Петр Великий. Меццотинто Б. Фогеля (XVIII век).


Еще более существенно, что имя-образ Петра III постепенно обрастало харизматическими чертами. Как известно, харизма отмечает своих «избранников» качествами, свидетельствующими об особом предназначении. Так было и на этот раз. В контексте монархической мифологии Петр III представал как мученик за благо России и народа, сочетавший в себе мудрость и благочестие. И не столь уж было важно для утопических чаяний, насколько соответствовали друг другу реальный и идеальный образы. В такой ситуации «взять» имя Петра Федоровича уже означало воплотиться в его сакральном образе, на который наслаивался харизматический ореол правящей династии, подкреплявшийся признанием Божественного характера царской власти. И так считалось на протяжении многих столетий, пока монархическая «картина мира» демонстрировала прочную стабильность.

Российская же модернизация целенаправленно конструировала новый имидж власти, которая рядилась в иные «одежды». Внешне это проявлялось, например, в изменении «титулатуры русского монарха, государственной символики (государственных регалий), церемониалов коронационных, траурных и прочих торжеств, церковного возглашения членов правящей фамилии. Фраза “великий государь, царь всея Великия и Малыя и Белыя России самодержец” менялась на “Мы, Петр Первый, император и самодержец Всероссийский”, титул “государыня царица и великая княгиня” – на “ее величество императрица” и т. д.

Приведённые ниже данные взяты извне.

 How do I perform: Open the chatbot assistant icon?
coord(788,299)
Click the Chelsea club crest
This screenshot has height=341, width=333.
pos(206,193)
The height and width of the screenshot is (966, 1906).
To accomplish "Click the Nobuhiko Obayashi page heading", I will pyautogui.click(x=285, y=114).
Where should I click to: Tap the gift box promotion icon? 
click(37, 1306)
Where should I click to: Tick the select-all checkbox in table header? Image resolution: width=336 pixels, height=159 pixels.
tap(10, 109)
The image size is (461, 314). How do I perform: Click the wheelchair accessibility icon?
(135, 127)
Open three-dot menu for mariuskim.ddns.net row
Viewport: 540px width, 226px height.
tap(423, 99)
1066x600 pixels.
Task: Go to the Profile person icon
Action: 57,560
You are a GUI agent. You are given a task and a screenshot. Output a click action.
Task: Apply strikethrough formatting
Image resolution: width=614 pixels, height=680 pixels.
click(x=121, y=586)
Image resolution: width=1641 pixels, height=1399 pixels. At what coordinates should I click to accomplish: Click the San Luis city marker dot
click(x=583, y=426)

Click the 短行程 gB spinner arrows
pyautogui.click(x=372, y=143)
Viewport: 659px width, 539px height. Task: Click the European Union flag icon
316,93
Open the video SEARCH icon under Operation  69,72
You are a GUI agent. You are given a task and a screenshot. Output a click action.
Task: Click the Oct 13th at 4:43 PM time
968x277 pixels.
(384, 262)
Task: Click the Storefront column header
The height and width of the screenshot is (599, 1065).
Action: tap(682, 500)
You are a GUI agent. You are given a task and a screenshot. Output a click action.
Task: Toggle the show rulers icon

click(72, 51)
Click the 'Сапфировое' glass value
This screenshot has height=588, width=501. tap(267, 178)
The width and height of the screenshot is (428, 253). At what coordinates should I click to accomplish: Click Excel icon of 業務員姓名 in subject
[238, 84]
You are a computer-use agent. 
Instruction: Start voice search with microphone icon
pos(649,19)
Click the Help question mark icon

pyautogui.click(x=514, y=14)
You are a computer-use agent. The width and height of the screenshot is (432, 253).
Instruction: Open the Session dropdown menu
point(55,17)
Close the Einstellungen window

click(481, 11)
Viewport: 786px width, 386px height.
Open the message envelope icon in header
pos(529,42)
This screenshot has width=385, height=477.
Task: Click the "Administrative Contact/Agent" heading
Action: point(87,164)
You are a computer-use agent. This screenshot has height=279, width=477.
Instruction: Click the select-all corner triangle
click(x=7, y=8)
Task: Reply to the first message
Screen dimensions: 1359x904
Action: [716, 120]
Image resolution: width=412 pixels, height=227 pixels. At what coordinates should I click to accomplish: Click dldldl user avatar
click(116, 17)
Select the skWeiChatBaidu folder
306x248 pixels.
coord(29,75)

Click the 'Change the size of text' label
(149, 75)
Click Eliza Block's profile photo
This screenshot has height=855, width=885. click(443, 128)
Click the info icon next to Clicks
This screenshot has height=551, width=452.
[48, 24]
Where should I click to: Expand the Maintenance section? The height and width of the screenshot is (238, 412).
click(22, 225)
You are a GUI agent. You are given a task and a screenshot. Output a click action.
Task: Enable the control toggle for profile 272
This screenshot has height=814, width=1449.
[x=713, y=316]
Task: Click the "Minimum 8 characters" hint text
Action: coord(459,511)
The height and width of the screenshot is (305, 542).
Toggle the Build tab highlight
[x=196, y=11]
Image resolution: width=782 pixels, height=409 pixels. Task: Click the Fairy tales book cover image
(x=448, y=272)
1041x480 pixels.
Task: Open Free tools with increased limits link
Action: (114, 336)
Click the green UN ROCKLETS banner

В государственной символике, например в гербе, царская корона над двуглавым орлом была заменена короной имперской» [1; 115].

Трансформировались и другие аспекты сакрального лика власти. Так, еще во время коронации царя Федора Алексеевича «было объявлено, что принцип прямого наследования – второстепенное обоснование царской власти. Царь Федор короновался, прежде всего, по церковному закону и лишь затем – “по обычаю древних царей и великих князей российских”.

Новая формула сакрализации царской власти повторялась при коронации Федора трижды, а через несколько лет, при венчании его младших братьев Ивана и Петра – 5 раз!» [11; 52].

Но в этих-то внешних изменениях и коренился главный подвох с точки зрения традиционного сознания. Ведь отождествление вида и сущности, знака и его функции – характерная примета мифологического мышления. Убедительным примером может служить религиозный протест старообрядцев, выступивших именно против внешних перемен в утвердившейся исстари богослужебной практике. И назвать такое мышление иррациональным или нелогичным не представляется возможным, так как «логика в их мышлении вовсе не отсутствовала, она лишь отличалась от логики дискурсивной[36] Дискурсивный – рассудочный; обоснованный предшествующими суждениями (противоп. интуитивный). культуры» [10; 127]. Поэтому инновации властителей символически воспринимались простонародьем как покушение на сакральную сущность верховной власти, т. е. как целенаправленная десакрализация. Разумеется, подобные кощунства, вторгаясь в традиционную ментальность, разрушали ее целостность.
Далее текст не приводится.